Is it OK to want to be in a Coma?
I think that if I could lie down and be looked after I would be ok. I don't really want to be a burden on anyone else. I wonder what the images inside my mind would be like if I was in a coma.
Perhaps there wouldn't be any images inside my head. Perhaps the most tragic and upsetting images from the entirety of my life would play on a loop in my head.
I would not like to be in a coma if the most tragic and upsetting images from the entirety of my life played on a loop. It would be like I wasn't in a coma which is the not the point of me being in a coma.
I am trying to think of the best and most simple way to get into a coma. Perhaps the best way is to somehow asphyxiate myself to a certain degree. I don't think that I can bring myself to do this. I don't think that I really want to do anything bad to myself.
I think I just like the idea of being totally seperate from everything else that isn't me. I want to scream out as loudly as possible in a room that is totally isolated from everyone else. I would like to have a safe and controlled way to remove the mundane thoughts from my mind. I think that many thoughts are all mundane.
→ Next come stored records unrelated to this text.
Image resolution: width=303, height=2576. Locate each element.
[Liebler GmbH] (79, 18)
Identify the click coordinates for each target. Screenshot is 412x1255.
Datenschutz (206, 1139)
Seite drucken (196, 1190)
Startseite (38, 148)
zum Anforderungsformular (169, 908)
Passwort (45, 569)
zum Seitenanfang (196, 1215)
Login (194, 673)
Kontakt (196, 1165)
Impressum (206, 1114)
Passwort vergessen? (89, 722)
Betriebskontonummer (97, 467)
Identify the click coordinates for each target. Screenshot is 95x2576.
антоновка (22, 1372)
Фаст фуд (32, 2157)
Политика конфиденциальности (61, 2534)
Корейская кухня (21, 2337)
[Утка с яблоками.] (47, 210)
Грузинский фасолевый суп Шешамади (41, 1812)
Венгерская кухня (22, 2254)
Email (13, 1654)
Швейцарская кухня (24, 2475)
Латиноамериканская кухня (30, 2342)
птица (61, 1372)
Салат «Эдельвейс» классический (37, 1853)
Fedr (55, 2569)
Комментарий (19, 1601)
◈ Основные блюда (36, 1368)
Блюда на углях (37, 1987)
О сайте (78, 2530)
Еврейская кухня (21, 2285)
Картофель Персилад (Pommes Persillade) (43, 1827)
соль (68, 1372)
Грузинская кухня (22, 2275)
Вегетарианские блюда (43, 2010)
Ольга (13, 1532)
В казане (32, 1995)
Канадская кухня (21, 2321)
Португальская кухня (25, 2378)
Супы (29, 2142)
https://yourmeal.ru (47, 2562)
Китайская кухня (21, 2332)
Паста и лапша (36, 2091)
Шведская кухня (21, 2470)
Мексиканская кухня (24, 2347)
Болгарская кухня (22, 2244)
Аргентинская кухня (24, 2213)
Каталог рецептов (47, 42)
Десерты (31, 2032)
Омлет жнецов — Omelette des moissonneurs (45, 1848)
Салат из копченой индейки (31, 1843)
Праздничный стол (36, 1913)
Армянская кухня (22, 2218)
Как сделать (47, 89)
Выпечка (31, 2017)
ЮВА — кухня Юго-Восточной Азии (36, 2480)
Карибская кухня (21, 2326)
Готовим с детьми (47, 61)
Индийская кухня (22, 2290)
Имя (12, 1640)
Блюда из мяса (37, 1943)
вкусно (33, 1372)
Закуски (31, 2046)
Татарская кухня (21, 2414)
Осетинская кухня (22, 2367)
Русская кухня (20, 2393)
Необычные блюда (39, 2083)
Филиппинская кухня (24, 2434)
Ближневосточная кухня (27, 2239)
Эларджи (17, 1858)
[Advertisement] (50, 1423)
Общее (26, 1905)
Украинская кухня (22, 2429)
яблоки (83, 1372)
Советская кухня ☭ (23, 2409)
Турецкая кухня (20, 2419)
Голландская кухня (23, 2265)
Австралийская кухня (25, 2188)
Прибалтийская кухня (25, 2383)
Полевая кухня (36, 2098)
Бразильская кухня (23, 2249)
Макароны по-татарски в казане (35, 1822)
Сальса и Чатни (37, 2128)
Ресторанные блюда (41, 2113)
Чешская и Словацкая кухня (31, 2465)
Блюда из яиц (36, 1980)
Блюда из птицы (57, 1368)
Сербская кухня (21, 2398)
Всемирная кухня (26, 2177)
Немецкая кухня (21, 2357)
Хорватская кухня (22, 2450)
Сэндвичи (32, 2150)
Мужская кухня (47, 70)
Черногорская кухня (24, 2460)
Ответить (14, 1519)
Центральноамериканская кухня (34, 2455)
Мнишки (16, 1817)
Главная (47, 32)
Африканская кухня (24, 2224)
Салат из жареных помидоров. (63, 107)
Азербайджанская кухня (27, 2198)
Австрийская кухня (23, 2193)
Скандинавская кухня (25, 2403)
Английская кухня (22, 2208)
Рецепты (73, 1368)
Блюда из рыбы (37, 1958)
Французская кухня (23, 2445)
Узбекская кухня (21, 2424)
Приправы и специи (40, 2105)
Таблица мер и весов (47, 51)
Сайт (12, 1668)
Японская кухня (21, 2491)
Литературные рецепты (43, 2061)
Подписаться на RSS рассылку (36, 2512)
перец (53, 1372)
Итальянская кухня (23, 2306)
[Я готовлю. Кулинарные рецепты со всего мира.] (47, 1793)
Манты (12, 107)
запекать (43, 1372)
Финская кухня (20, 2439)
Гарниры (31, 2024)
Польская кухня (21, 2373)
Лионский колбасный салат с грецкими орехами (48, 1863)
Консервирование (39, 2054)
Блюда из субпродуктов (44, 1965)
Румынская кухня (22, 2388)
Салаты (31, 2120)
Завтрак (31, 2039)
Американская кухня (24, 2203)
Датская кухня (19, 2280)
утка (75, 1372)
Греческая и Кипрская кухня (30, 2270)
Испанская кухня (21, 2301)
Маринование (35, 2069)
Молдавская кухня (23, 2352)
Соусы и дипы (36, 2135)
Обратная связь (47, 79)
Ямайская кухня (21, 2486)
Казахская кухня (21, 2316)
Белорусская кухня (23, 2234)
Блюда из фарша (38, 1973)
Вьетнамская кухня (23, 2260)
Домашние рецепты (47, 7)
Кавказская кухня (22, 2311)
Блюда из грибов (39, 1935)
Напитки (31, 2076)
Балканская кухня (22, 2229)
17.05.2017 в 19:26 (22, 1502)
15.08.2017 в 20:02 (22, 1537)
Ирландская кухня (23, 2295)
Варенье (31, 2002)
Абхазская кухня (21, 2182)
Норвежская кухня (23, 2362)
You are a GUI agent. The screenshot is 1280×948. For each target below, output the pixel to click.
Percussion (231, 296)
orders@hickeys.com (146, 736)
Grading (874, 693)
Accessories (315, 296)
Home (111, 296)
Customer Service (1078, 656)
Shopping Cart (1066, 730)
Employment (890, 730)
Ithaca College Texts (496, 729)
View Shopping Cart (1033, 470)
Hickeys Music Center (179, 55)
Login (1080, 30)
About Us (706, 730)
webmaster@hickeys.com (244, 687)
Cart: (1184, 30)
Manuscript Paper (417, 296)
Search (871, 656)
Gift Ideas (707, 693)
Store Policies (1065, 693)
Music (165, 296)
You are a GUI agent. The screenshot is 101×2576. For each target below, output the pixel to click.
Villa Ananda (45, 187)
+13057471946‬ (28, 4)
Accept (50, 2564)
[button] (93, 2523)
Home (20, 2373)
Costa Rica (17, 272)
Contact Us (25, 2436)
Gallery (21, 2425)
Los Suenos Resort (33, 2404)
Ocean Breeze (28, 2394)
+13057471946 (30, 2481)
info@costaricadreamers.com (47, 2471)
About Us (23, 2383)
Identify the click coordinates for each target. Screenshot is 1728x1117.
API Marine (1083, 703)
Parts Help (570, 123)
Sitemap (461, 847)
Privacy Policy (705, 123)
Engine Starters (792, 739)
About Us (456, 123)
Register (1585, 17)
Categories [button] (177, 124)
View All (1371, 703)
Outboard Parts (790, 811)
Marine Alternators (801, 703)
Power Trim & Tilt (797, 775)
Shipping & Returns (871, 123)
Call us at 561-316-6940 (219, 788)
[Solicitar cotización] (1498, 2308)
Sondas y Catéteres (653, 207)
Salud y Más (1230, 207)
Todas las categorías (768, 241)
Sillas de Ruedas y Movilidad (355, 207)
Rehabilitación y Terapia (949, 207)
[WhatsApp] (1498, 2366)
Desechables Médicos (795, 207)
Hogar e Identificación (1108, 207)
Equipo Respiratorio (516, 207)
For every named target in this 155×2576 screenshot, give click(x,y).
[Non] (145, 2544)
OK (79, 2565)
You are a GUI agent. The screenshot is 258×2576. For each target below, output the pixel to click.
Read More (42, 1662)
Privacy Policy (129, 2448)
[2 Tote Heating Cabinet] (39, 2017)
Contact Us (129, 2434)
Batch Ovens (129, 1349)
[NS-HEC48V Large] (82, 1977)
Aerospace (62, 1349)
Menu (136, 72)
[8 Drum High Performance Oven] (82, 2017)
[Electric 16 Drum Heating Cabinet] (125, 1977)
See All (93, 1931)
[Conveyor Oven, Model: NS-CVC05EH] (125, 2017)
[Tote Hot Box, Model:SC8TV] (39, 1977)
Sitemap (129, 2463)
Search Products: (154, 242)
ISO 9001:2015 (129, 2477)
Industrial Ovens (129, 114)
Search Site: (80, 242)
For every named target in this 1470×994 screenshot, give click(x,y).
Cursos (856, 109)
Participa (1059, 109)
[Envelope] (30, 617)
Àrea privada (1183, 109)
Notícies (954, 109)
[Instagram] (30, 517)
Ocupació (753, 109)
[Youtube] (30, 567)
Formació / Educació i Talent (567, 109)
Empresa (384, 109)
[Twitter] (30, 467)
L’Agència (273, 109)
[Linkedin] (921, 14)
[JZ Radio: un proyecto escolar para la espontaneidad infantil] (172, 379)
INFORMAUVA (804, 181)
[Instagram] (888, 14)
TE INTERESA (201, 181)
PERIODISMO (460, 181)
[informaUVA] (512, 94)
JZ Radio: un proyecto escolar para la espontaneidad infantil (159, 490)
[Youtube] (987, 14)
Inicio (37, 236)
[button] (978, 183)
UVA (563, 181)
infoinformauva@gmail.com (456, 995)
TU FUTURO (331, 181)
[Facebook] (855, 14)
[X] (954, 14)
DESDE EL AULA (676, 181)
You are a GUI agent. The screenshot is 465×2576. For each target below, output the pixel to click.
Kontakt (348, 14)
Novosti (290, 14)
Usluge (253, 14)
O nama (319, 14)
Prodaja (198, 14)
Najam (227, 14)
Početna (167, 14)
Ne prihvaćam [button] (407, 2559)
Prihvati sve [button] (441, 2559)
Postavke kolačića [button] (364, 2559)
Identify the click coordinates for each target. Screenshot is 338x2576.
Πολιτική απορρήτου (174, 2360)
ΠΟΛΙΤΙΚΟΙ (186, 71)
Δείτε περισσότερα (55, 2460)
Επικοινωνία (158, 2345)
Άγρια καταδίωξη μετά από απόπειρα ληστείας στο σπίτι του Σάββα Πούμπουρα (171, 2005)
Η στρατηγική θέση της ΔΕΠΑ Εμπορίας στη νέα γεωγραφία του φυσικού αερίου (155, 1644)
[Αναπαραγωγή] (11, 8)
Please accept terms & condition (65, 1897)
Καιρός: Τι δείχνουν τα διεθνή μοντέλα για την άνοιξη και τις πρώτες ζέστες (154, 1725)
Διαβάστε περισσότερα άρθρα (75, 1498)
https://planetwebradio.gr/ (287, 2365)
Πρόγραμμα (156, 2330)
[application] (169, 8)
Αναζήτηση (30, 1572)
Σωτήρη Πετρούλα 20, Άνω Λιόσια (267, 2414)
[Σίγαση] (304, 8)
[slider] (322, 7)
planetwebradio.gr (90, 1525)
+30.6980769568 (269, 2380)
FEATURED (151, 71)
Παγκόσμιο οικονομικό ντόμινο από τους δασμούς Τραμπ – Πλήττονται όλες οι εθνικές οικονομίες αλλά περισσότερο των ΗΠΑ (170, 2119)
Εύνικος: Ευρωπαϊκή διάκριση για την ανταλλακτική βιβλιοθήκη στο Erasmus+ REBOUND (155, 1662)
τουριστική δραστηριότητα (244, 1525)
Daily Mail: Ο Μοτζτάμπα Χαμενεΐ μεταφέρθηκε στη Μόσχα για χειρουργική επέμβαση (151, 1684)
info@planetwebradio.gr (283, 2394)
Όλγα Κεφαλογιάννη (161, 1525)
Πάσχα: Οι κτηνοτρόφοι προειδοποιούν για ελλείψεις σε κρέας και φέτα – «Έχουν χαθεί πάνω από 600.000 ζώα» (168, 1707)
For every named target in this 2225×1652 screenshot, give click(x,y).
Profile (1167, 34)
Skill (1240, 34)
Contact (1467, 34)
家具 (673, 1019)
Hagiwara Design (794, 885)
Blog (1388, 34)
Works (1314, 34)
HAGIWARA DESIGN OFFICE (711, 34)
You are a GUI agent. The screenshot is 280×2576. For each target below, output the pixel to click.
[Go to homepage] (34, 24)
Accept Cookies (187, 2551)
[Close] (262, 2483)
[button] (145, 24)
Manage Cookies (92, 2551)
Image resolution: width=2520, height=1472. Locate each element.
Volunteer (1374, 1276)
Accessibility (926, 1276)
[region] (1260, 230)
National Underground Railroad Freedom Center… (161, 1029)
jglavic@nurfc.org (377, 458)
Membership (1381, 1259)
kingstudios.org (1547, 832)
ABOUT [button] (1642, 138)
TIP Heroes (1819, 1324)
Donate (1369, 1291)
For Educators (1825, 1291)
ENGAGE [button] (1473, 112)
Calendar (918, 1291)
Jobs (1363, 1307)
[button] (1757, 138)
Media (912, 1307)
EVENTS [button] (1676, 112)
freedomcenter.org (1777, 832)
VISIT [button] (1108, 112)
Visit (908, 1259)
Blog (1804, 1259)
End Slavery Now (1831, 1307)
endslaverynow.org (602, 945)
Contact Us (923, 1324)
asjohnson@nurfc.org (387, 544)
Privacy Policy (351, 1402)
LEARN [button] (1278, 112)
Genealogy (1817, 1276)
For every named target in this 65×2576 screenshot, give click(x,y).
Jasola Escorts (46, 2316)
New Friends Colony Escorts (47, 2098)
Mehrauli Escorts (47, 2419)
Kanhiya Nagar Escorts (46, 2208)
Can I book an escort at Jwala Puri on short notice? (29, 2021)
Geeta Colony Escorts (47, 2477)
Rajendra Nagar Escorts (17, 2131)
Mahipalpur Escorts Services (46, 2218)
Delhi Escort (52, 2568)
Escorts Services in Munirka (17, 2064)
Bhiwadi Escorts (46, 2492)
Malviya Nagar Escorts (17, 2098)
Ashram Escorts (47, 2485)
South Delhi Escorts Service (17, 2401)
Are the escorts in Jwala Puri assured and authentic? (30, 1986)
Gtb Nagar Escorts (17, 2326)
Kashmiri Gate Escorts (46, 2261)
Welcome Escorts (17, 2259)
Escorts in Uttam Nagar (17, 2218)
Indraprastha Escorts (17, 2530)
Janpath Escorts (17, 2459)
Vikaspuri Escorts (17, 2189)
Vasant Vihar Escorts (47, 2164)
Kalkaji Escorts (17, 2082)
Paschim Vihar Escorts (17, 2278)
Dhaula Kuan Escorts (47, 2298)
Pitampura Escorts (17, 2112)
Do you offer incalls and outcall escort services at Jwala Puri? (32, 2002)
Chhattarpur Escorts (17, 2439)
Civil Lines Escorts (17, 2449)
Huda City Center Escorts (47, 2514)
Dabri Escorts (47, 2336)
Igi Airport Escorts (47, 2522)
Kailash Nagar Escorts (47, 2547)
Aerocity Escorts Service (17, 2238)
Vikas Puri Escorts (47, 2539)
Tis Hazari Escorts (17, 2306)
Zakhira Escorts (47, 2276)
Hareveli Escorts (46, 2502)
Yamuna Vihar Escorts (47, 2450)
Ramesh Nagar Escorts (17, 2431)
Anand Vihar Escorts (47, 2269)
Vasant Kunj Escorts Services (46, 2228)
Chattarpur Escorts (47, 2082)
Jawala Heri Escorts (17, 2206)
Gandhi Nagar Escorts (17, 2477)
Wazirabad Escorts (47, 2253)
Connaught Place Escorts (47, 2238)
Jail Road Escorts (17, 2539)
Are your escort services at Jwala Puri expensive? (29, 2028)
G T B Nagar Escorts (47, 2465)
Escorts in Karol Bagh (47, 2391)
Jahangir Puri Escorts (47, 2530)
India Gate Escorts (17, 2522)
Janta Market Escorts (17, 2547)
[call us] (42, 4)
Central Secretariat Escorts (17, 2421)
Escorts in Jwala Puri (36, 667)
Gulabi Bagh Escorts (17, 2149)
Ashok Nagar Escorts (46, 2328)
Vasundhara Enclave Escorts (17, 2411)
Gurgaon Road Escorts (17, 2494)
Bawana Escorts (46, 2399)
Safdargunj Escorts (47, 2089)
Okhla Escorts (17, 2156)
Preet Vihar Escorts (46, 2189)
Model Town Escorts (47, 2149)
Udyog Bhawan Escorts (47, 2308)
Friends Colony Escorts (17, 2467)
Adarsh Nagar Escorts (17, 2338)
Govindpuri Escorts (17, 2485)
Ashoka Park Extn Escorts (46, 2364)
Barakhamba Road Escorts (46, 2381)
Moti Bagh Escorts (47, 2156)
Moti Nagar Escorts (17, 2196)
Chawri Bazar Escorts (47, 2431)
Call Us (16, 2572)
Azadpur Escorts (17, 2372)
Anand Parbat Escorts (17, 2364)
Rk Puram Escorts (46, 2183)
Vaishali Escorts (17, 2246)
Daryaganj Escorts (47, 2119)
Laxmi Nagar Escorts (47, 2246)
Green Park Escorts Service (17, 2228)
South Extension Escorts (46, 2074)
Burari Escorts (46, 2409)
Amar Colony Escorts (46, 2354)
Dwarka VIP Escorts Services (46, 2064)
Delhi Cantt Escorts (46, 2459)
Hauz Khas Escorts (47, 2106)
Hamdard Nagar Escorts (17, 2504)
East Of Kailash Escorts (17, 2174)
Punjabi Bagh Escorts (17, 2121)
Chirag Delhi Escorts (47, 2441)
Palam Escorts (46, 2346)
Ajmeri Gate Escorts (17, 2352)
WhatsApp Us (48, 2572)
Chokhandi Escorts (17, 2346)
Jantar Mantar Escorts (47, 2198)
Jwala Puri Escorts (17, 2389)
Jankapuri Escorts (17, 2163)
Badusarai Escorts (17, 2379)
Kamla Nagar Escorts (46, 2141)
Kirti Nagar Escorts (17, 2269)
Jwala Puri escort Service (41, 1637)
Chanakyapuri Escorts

My social interactions are often not quite as excellent as I would like to be. I think that people often will keep going for a while until they understand me a bit better and then I am ok. But I don't think that people should have to do that. It seems unfair. It seems to be a burden.
I don't think that this is going anywhere. I don't know whether this is the correct place. My heart is not beating with an electronic rhythm. The circuit boards inside me are meshing with the organic matter again. Tendons are copulating with batteries and birthing an odd creature. My brain is covered in tin foil.
I am self-obsessed. I feel guilty for writing here.